I will give you further proof of hidden stock fortunes from the years before 2010 deep into the last crash.
Had you bought right when the "insiders" did, you could have made $178,000,000 in 5 years. Every $37,580 invested became three quarters of a billion in just 60 months.
Let me tell you a little about Denny's (DENN).
I was doing my usual quarterly chart reading of the roughly 3,700 worthwhile stocks trading on the NYSE, AMEX, and the NASDAQ exchanges. A highway diner stock named Denny's caught my eye.
As before with Ambarella, there was no earnings report released and none due for several weeks. There was no announcement. No news of any kind. But the volume had surged along with the share price.
I did some digging. I found that the company had re positioned itself as "America's Diner" under the hands of Frances Allen who was proven himself from his time at the helm of Dunkins' Brands (DNKN).
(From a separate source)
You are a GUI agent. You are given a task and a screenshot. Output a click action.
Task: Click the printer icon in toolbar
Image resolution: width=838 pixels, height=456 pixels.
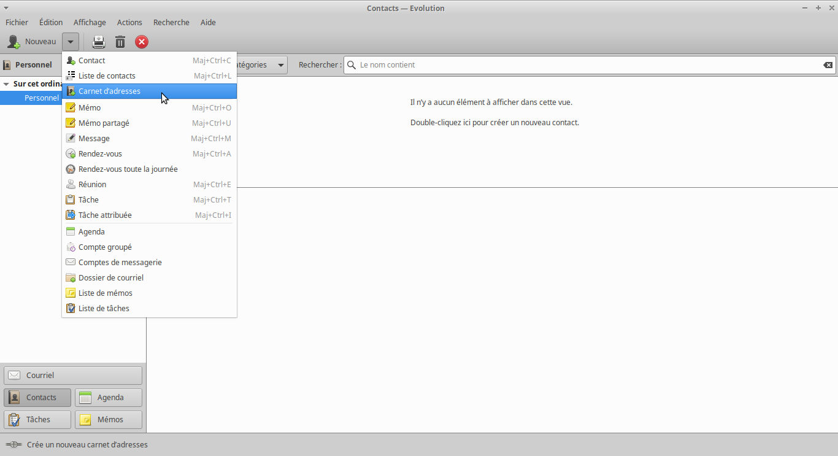point(99,42)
The spike in volume told us two things were highly likely:
It indicated either a buyout, or insiders were withholding their shares from the market restricting supply against mounting demand.
As word leaked out, people close to the situation snapped up shares. To us, this volume spike was as good as insider information.
Even better. It was perfectly legal!
You can probably guess what happened. Denny's share prices have risen over time from $2.25 then to $11 today. In one month nearly 4 billion shares traded hands. You could have more than quadrupled your money in less than 5 years.
But here's the thing...
I knew that the investing public, ever hungry for good news and the next rags to riches story, was driving this stock higher than it deserved to go. The new CEO was good news, but not THAT good...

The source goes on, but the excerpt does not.